What is so great about being a grown up? Lots of things!
Have you ever heard an adult complain that kids have it great and don’t even appreciate it? Of course we want our children to have a low-stress life. It’s a travesty to think of children who themselves have to think too early about “grown up” topics like financial hardship, physical disability, the uncertainties of the future.
Childhood can be a terrific time. However, so can adulthood! I worry that kids are buying in to the idea that it is better to be a kid than a grown up.
Recently I led a workshop about respect. We were talking about the ways to address adults and one of the fathers in the room noted how meaningful it was to return from college and be invited by his friends’ parents to address them by their first names. “It was really a special privilege and made me glad to become an adult.”

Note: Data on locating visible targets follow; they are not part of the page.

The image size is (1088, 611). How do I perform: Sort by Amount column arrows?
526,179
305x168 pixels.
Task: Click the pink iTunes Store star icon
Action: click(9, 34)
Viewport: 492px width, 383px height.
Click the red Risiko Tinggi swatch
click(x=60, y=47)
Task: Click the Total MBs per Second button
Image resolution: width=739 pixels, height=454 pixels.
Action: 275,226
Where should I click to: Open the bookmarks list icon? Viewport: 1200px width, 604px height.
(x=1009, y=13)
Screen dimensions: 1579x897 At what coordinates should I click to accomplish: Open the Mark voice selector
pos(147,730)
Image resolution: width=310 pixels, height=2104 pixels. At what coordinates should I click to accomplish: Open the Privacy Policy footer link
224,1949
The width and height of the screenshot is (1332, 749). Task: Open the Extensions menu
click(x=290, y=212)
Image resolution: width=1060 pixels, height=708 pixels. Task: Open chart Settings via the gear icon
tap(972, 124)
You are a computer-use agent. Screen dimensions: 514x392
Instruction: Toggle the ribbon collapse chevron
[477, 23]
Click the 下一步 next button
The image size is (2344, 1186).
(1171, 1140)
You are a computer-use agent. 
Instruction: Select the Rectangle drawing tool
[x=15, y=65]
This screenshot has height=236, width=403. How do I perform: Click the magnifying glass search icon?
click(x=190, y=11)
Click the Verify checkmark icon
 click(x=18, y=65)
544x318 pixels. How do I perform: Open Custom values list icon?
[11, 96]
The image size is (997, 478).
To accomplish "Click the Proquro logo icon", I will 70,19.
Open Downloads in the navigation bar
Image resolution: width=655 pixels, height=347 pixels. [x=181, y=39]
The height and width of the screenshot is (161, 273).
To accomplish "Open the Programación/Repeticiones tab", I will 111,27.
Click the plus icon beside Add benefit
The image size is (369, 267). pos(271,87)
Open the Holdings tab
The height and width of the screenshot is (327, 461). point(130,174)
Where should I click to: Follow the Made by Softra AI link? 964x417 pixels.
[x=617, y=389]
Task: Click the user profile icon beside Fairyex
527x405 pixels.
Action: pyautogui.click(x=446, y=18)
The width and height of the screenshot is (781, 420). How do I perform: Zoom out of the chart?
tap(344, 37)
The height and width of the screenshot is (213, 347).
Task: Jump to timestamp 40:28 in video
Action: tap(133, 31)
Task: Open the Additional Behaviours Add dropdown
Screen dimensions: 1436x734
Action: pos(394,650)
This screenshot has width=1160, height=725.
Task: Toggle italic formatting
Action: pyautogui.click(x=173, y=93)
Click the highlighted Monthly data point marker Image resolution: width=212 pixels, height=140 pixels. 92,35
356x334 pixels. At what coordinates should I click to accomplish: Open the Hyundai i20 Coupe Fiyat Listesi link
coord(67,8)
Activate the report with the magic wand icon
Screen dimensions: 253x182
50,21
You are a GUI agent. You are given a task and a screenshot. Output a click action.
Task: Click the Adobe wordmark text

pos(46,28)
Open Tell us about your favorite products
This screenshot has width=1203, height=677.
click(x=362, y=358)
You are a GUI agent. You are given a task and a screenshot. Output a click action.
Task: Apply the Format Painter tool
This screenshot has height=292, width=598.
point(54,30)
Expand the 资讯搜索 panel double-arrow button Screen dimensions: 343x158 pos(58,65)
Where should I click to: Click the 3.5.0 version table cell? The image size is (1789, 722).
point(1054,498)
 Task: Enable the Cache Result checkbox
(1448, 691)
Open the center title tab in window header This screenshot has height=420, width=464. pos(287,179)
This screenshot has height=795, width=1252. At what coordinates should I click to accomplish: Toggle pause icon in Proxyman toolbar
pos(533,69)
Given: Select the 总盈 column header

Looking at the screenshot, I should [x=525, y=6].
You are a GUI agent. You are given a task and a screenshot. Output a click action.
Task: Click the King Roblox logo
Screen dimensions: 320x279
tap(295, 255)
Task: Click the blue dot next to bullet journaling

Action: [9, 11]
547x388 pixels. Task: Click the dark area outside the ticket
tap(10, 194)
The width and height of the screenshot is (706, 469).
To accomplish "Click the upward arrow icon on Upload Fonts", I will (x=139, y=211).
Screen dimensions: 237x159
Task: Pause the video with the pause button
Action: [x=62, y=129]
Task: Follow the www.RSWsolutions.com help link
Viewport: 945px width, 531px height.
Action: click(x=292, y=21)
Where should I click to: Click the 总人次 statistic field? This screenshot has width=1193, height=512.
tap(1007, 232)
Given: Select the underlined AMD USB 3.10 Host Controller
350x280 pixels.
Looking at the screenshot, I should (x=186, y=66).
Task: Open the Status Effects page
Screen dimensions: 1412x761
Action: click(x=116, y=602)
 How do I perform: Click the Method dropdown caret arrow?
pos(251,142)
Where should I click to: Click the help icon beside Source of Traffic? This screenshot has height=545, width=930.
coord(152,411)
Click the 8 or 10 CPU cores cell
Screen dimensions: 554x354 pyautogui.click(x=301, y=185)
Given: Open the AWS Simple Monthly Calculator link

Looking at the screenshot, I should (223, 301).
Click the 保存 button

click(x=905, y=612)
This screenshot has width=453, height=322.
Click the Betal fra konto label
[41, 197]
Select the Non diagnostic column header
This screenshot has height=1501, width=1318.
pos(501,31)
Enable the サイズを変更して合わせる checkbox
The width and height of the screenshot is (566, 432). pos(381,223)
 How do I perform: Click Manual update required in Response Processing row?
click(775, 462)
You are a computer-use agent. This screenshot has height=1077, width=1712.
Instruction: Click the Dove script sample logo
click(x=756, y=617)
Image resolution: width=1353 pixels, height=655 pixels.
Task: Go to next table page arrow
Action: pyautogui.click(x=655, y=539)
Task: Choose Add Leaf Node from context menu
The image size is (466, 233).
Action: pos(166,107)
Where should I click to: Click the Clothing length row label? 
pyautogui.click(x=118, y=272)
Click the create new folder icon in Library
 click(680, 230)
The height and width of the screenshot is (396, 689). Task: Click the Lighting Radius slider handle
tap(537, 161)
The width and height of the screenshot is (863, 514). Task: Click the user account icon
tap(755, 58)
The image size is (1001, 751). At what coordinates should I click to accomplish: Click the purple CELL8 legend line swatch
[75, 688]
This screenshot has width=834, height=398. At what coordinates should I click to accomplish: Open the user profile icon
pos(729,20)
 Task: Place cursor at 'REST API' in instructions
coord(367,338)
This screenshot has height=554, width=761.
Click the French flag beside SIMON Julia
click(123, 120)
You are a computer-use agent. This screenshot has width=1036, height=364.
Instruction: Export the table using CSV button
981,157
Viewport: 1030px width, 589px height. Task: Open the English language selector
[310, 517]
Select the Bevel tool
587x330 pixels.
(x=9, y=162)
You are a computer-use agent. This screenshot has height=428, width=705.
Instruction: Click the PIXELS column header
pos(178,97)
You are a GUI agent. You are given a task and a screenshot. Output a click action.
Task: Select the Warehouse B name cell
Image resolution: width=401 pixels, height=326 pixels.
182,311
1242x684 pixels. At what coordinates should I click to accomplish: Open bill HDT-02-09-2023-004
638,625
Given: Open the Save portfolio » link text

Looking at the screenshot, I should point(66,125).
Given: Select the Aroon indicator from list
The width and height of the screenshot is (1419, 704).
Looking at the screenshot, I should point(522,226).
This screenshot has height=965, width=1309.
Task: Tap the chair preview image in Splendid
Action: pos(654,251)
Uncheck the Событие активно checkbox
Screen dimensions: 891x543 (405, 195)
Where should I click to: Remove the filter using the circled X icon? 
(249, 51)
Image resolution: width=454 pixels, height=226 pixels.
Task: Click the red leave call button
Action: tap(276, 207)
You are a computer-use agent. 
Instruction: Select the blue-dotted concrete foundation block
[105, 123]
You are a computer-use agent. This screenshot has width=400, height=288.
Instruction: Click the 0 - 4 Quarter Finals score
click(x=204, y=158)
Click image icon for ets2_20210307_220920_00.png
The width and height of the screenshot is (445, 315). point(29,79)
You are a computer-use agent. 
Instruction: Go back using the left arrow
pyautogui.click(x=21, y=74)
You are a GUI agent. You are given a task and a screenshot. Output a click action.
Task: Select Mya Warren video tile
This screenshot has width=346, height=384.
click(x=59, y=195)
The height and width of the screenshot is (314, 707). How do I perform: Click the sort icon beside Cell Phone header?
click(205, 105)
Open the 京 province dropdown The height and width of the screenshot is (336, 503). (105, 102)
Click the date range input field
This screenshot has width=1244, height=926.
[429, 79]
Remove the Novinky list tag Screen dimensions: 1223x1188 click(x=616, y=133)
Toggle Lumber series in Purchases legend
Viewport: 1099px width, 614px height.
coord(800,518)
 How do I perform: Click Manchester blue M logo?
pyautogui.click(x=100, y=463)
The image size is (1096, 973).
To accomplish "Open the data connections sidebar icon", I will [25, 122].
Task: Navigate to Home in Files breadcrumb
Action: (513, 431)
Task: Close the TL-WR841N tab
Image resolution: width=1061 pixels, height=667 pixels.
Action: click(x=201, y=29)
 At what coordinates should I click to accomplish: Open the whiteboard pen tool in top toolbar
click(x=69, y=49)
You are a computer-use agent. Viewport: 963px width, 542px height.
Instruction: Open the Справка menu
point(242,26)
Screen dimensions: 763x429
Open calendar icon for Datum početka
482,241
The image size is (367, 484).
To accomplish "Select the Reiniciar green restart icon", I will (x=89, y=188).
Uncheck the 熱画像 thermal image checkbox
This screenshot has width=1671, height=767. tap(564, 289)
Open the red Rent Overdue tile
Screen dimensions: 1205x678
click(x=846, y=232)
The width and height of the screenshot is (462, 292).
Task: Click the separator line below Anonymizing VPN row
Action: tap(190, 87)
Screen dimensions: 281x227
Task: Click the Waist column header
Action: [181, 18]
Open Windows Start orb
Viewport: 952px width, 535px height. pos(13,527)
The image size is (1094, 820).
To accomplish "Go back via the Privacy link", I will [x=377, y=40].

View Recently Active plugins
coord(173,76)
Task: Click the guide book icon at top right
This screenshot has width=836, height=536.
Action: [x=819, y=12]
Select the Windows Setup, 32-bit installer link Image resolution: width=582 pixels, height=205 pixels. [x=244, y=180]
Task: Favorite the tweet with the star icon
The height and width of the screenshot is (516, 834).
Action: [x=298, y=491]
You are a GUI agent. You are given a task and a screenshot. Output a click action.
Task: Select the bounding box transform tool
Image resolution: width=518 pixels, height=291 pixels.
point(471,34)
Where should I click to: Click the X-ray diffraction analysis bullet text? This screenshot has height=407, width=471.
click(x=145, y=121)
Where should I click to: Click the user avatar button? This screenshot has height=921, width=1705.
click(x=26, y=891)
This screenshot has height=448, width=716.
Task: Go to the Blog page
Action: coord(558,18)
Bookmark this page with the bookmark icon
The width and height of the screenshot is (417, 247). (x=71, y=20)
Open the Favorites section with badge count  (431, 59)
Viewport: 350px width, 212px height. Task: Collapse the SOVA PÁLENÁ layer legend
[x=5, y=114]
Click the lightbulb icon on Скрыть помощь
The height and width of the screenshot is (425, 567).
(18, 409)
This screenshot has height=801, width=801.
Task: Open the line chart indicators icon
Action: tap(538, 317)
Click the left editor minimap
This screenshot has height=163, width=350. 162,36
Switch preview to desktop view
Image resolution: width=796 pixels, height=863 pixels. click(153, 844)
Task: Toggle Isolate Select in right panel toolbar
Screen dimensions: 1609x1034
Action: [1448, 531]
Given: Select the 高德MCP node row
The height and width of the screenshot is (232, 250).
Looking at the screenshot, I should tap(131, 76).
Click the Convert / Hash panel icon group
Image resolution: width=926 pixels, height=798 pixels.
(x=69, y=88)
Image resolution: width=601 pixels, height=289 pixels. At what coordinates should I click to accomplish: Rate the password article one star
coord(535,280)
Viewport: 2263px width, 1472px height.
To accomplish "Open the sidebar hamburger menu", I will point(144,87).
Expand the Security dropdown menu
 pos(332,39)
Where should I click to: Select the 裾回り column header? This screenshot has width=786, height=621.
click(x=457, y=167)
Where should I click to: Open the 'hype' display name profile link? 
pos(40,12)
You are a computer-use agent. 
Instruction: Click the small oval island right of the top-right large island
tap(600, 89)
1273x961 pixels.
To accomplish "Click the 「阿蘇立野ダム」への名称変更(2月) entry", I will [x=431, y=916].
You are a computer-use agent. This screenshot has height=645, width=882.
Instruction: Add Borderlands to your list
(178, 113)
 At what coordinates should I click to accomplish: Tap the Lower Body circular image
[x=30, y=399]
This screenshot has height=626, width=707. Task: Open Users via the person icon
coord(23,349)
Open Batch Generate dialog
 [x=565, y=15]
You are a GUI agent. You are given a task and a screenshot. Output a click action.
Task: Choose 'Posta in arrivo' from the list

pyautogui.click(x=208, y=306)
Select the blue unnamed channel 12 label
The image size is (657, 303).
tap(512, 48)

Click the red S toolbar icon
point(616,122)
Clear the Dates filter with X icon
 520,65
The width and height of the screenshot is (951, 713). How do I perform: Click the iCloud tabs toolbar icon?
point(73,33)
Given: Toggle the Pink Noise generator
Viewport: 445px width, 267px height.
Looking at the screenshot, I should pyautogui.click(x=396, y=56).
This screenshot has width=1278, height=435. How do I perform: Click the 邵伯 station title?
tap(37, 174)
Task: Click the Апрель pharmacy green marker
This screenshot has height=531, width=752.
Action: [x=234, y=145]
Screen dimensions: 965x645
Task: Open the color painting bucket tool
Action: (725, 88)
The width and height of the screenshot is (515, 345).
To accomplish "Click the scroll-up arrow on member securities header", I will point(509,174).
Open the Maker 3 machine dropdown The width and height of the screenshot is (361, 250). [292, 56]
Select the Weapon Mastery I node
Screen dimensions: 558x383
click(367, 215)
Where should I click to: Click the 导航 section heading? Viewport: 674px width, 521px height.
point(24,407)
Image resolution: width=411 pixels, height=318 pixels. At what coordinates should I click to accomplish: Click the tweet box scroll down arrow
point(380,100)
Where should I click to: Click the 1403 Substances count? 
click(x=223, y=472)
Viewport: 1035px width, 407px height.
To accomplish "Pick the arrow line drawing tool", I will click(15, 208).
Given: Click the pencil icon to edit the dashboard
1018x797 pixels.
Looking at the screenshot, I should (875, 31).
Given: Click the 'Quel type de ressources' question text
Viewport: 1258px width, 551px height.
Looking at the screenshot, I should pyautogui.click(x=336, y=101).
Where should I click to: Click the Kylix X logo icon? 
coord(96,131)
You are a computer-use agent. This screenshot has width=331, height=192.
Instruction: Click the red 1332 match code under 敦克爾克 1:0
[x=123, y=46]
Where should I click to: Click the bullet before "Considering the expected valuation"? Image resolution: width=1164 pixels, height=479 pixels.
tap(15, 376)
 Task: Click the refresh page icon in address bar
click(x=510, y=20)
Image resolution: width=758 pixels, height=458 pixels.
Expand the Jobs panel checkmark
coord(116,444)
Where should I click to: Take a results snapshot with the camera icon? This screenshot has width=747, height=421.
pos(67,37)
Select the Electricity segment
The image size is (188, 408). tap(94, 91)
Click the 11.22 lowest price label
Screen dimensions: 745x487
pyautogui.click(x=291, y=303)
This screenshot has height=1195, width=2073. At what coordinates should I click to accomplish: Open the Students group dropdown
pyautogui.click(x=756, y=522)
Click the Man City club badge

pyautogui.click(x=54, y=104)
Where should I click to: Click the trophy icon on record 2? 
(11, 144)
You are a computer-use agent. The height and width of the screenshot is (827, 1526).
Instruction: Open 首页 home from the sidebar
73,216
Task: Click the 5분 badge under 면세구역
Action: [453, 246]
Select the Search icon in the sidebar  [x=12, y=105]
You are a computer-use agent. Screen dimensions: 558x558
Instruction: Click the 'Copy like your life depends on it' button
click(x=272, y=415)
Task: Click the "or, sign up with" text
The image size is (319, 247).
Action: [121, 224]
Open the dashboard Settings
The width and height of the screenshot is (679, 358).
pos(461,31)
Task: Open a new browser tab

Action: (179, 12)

In an effort to be less authoritarian than our parents’ generation and the ones before, many adults give this privilege to children. “You can call me Nancy!” is actually a way of making the adult feel younger, and more comfortable, and has very little to do with the child. Kids can call adults Mrs. Jones just as easily as “Nancy” and this will help them remember who is the adult.
I don’t think that teens look forward to adulthood just to call adults by their first names. I do think they would look forward to adulthood more if they knew that some respect from younger people would come their way when they reached adult status.
Teaching respectful behavior helps children get along better in the world. Holding off some privileges until they reach adulthood makes being an adult more of a prize. Could there be a connection between the privileges we are awarding too early and the recent tendency for people in their twenties to act as if they are still in their teens? After all, if you get all the perks and none of the pressures, it IS better to be a kid.
4 thoughts on “A Privilege of Adulthood”
In mentioning the switch, after college, to calling adults by their first names, I think you touched on another benefit of becoming an adult. Not only do these nascent adults gain the respect of a new generation of kids, but they are earning the respect of their elders (who are now, possibly, peers).
That is absolutely true Monica. The privilege of talking to adults as a peer can allow relationships to deepen and change. And there is the added practical benefit of the mentoring and young adult can get when he has always treated someone with respect and now is moving into the job market and workplace.
I recently had this gentle argument with a friend of mine, who is now letting his 8 year-0ld call him by his first name instead of dad, I said, “but if you do that there is sense to her that you are her friend, I think you are setting yourself up a little, a friend will tell you what you want to hear, a parent needs to tell you what you need to hear. It may get a little confusing for her, when you aren’t acting like a friend.” He fully disagrees, and thinks this is more of a way of staying on the same level, and not asking her to cow tow to his authority..in his mind giving her more confidence. We’ll see how that works out. best wishes,clea
I agree with you Clea. I think that this is really understandable, but a mistake. Parents of our generation often think long and hard about how to shake up the system. We want our children to feel valued and some feel that it is prideful and wrong to assume that we are deserving of power inequality in our relationships with our kids. However, this is a mistake. There is a power inequality, and calling her dad by his first name won’t change that. It can, though, make her feel that she doesn’t need to do as he asks, or follow his rules. With equals we listen to opinions and then go our own way. That is not how it should be for parents and children.